Kansas City Star
ARLINGTON, Texas — Every single one of the 900 folks from Jordy Nelson’s hometown in the middle of Kansas could bring 100 friends and they still wouldn’t fill this enormous stadium. Just the other day, he walked into Cowboys Stadium and talked of how you could fit every cow and bale and piece of machinery from Riley, Kan.
People laughed. Nelson smiled. Ever since he started making it big in football, this is the stereotype he’s always fit: the farm boy in the bright lights. Maybe there’s a bit of truth in there.

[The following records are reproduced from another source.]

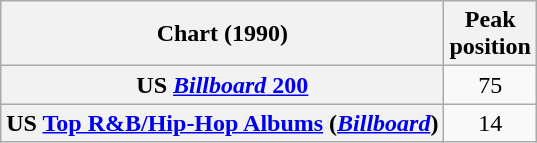
Peakposition [490, 34]
14 [490, 123]
US Top R&B/Hip-Hop Albums (Billboard) [222, 123]
Chart (1990) [222, 34]
US Billboard 200 [222, 85]
75 [490, 85]
Find where the given text appears and provide that cell's center as [x, y] coordinate. 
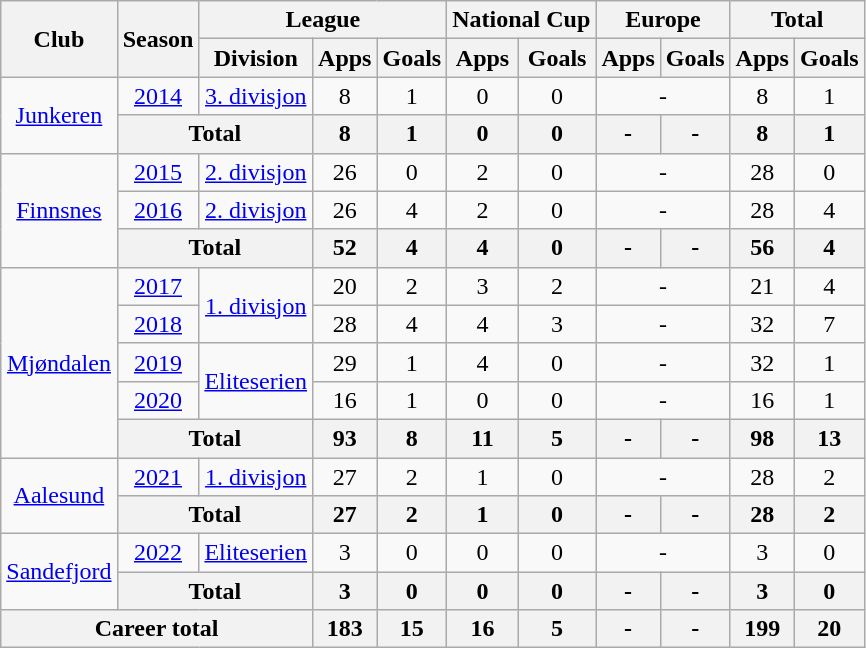
2014 [158, 96]
21 [762, 286]
52 [345, 248]
56 [762, 248]
2018 [158, 324]
Finnsnes [59, 210]
Career total [157, 629]
2019 [158, 362]
League [323, 20]
Junkeren [59, 115]
Club [59, 39]
2015 [158, 172]
199 [762, 629]
Aalesund [59, 496]
98 [762, 438]
2020 [158, 400]
Europe [663, 20]
7 [829, 324]
13 [829, 438]
Season [158, 39]
3. divisjon [256, 96]
11 [483, 438]
Division [256, 58]
National Cup [522, 20]
2021 [158, 477]
15 [412, 629]
93 [345, 438]
183 [345, 629]
Sandefjord [59, 572]
2017 [158, 286]
29 [345, 362]
2016 [158, 210]
Mjøndalen [59, 362]
2022 [158, 553]
Extract the [X, Y] coordinate from the center of the cell holding the provided text.  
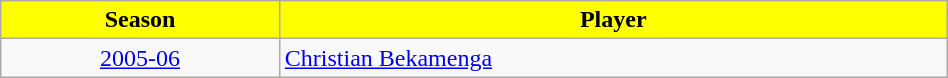
2005-06 [140, 58]
Christian Bekamenga [613, 58]
Season [140, 20]
Player [613, 20]
Identify which cell holds the provided text, then report its (x, y) central coordinate. 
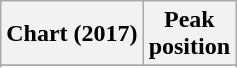
Chart (2017) (72, 34)
Peakposition (189, 34)
Extract the (X, Y) coordinate from the center of the cell holding the provided text.  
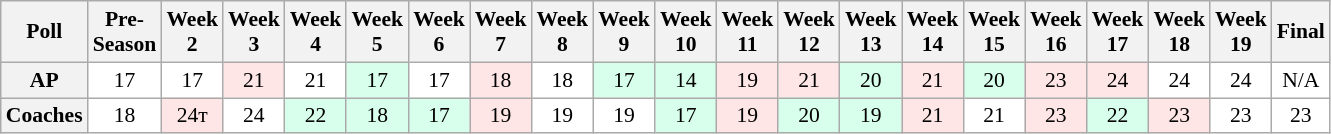
14 (686, 80)
Week19 (1241, 32)
Week15 (994, 32)
Week10 (686, 32)
N/A (1301, 80)
Week14 (933, 32)
AP (44, 80)
Week7 (501, 32)
Week11 (748, 32)
Week12 (809, 32)
Week8 (562, 32)
Week18 (1179, 32)
Week2 (192, 32)
Week13 (871, 32)
Week3 (254, 32)
Final (1301, 32)
Coaches (44, 116)
Week5 (377, 32)
24т (192, 116)
Week4 (316, 32)
Week6 (439, 32)
Week17 (1118, 32)
Poll (44, 32)
Pre-Season (125, 32)
Week9 (624, 32)
Week16 (1056, 32)
Return (x, y) of the center of cell containing provided text 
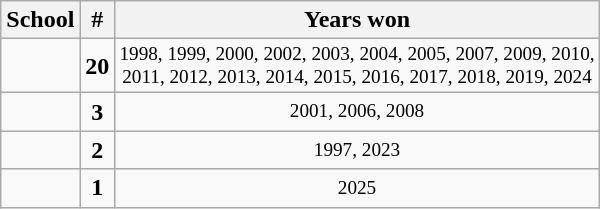
2 (98, 150)
3 (98, 112)
1998, 1999, 2000, 2002, 2003, 2004, 2005, 2007, 2009, 2010, 2011, 2012, 2013, 2014, 2015, 2016, 2017, 2018, 2019, 2024 (357, 66)
1 (98, 188)
# (98, 20)
Years won (357, 20)
2025 (357, 188)
20 (98, 66)
2001, 2006, 2008 (357, 112)
School (40, 20)
1997, 2023 (357, 150)
From the cell containing the given text, extract its center point as (x, y) coordinate. 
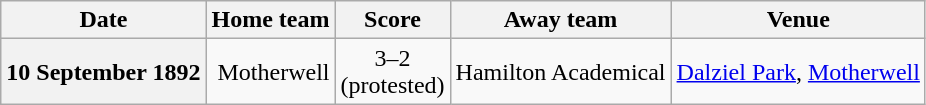
Away team (560, 20)
Date (104, 20)
Score (392, 20)
Venue (798, 20)
Home team (270, 20)
3–2(protested) (392, 72)
10 September 1892 (104, 72)
Dalziel Park, Motherwell (798, 72)
Hamilton Academical (560, 72)
Motherwell (270, 72)
For the text-containing cell, return its midpoint in [x, y] coordinate format. 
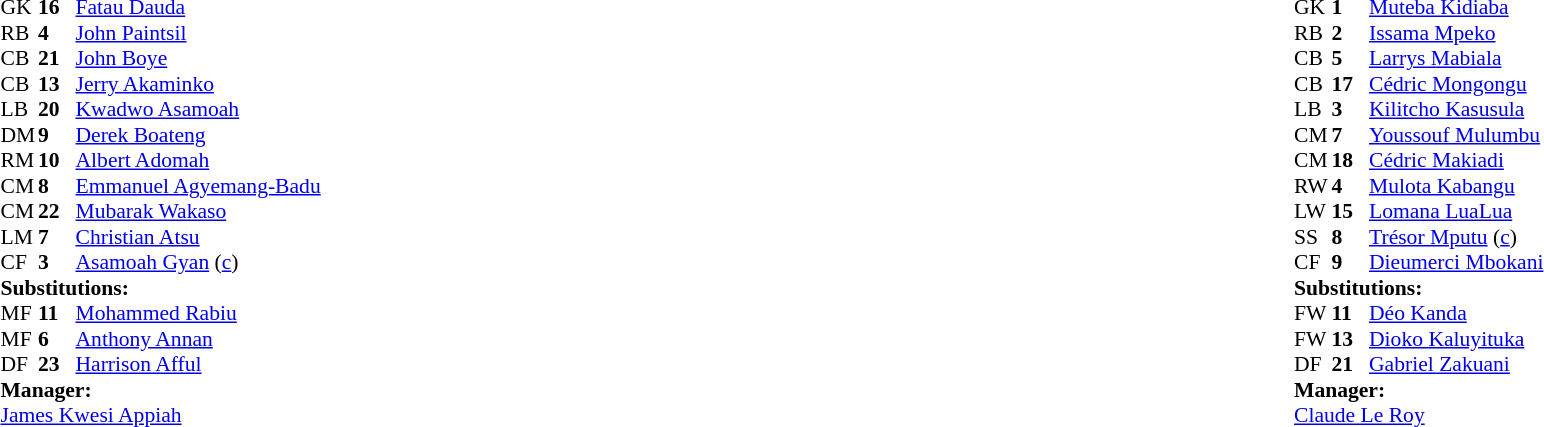
RW [1313, 186]
Larrys Mabiala [1456, 59]
15 [1351, 211]
5 [1351, 59]
Christian Atsu [198, 237]
Cédric Mongongu [1456, 84]
DM [19, 135]
SS [1313, 237]
Issama Mpeko [1456, 33]
23 [57, 365]
Emmanuel Agyemang-Badu [198, 186]
22 [57, 211]
6 [57, 339]
John Paintsil [198, 33]
Asamoah Gyan (c) [198, 263]
Mulota Kabangu [1456, 186]
Lomana LuaLua [1456, 211]
LM [19, 237]
LW [1313, 211]
Mohammed Rabiu [198, 313]
Déo Kanda [1456, 313]
18 [1351, 161]
20 [57, 109]
Mubarak Wakaso [198, 211]
Kwadwo Asamoah [198, 109]
Albert Adomah [198, 161]
Anthony Annan [198, 339]
Trésor Mputu (c) [1456, 237]
Jerry Akaminko [198, 84]
Cédric Makiadi [1456, 161]
Dieumerci Mbokani [1456, 263]
Derek Boateng [198, 135]
John Boye [198, 59]
RM [19, 161]
Dioko Kaluyituka [1456, 339]
17 [1351, 84]
Youssouf Mulumbu [1456, 135]
2 [1351, 33]
Kilitcho Kasusula [1456, 109]
Gabriel Zakuani [1456, 365]
Harrison Afful [198, 365]
10 [57, 161]
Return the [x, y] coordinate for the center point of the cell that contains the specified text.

Good pro football careers aren’t supposed to start at tiny high schools in the middle of nowhere, especially not when his best scholarship offer came from Emporia State.
But that is part of Nelson’s story, the one the world got a glimpse of when he caught nine passes for 140 yards during the Packers’ 31-25 win in Super Bowl XLV here on Sunday.
“Besides (my son) and getting married, this is the best feeling I have ever had,” he says.
There were other stars on this night, of course. Nick Collins intercepted Ben Roethlisberger and dived into the end zone for a touchdown. Greg Jennings caught two touchdowns, and Aaron Rodgers threw for 304 yards and won a red Camaro as part of the game’s MVP award.
That’s OK. Maybe even fitting, Nelson going mostly overlooked even while having the biggest game of his career on the biggest stage of his life.
Jordy Nelson walked on as a defensive back at Kansas State in the fall of 2003, and even then, had to redshirt.
Success has a way of changing people’s memories, but if you hear anybody this week say they always knew Nelson would make it big, you should know that when the coaches wanted to talk to him after that first year, he figured they might be cutting him.
Turned out they wanted him to play wide receiver.
Nelson went along with it — “nobody’s going to argue football with coach (Bill) Snyder,” he said — and then built himself into the best receiver in school history.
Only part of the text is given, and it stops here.